Hi @casper-hansen, thanks for reporting this issue!

The format field was removed 2 weeks ago when this PR was created, at which point the vLLM async server wasn't utilizing this field. All vLLM tests passed during the PR review process, which is why the removal proceeded.

That said, I'm quite surprised that vLLM has been repurposing the chat template format field for tool parser functionality. As you may have noticed, the default value chatml is actually a chat template format name from SGLang's multiturn rollout - it's not even a valid tool parser identifier in vLLM's server. This creative reuse of fields intended for different purposes does create unnecessary confusion. Moving forward, it would be beneficial if vLLM could add a dedicated field for the tool parser rather than overloading existing fields with unrelated functionality. This would help prevent such integration issues.

Given the collaborative nature of VeRL and the number of moving parts, tracking cross-PR dependencies is indeed challenging, especially when PRs have long review cycles. This is exactly where proper tests become critical. I'd suggest updating the test here to include OmegaConf.set_struct(config, True) to catch any unexpected removal of config fields.

Let me know if you'd like help fixing this—happy to contribute a patch to resolve the issue properly.

jybsuper avatar Jun 12 '25 18:06 jybsuper

@jybsuper I would appreciate a patch for this so that the ChatCompletionScheduler can use similar config arguments. I do have a preference for the scheduler because of how easy it is for me to implement custom multi-turn training workflows.

casper-hansen avatar Jun 13 '25 12:06 casper-hansen

@jybsuper I would appreciate a patch for this so that the ChatCompletionScheduler can use similar config arguments. I do have a preference for the scheduler because of how easy it is for me to implement custom multi-turn training workflows.

Sounds good. I will create a PR for fix soon.

jybsuper avatar Jun 13 '25 22:06 jybsuper

**ENTRIES SHOWN:**
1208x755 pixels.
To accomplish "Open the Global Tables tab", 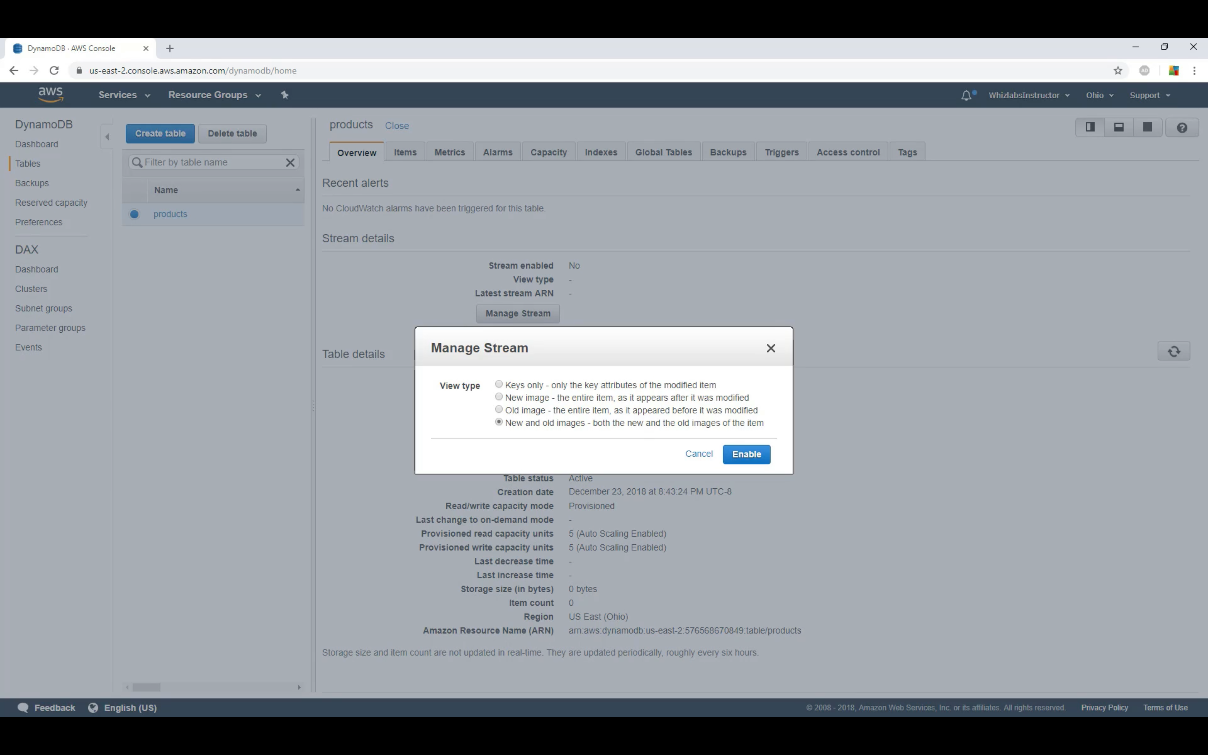I will pos(663,152).
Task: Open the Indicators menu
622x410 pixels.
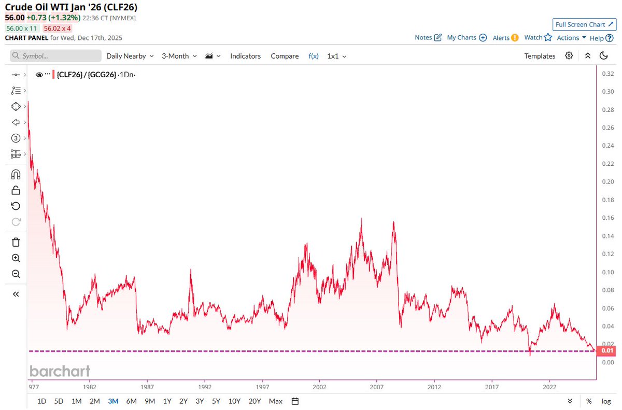Action: (245, 55)
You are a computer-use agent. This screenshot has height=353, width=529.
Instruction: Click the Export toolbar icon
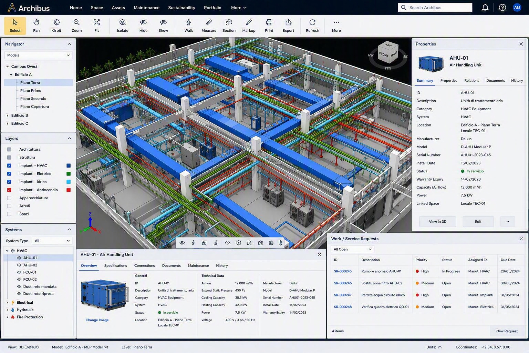point(288,26)
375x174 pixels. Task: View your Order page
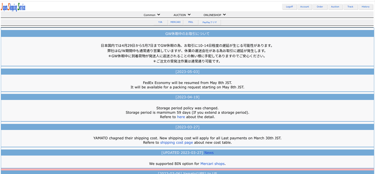320,7
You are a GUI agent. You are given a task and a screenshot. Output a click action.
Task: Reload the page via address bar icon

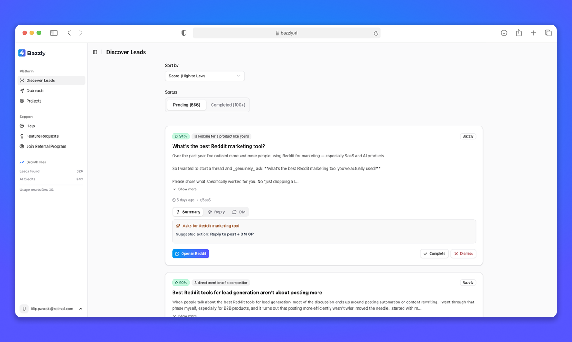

**EXERCISE AIM:** In the forum thread on the removed format field, reproduce verbatim everything from "Given the collaborative" down to "the issue properly.".

**CORRECT RESPONSE:**
Given the collaborative nature of VeRL and the number of moving parts, tracking cross-PR dependencies is indeed challenging, especially when PRs have long review cycles. This is exactly where proper tests become critical. I'd suggest updating the test here to include OmegaConf.set_struct(config, True) to catch any unexpected removal of config fields.

Let me know if you'd like help fixing this—happy to contribute a patch to resolve the issue properly.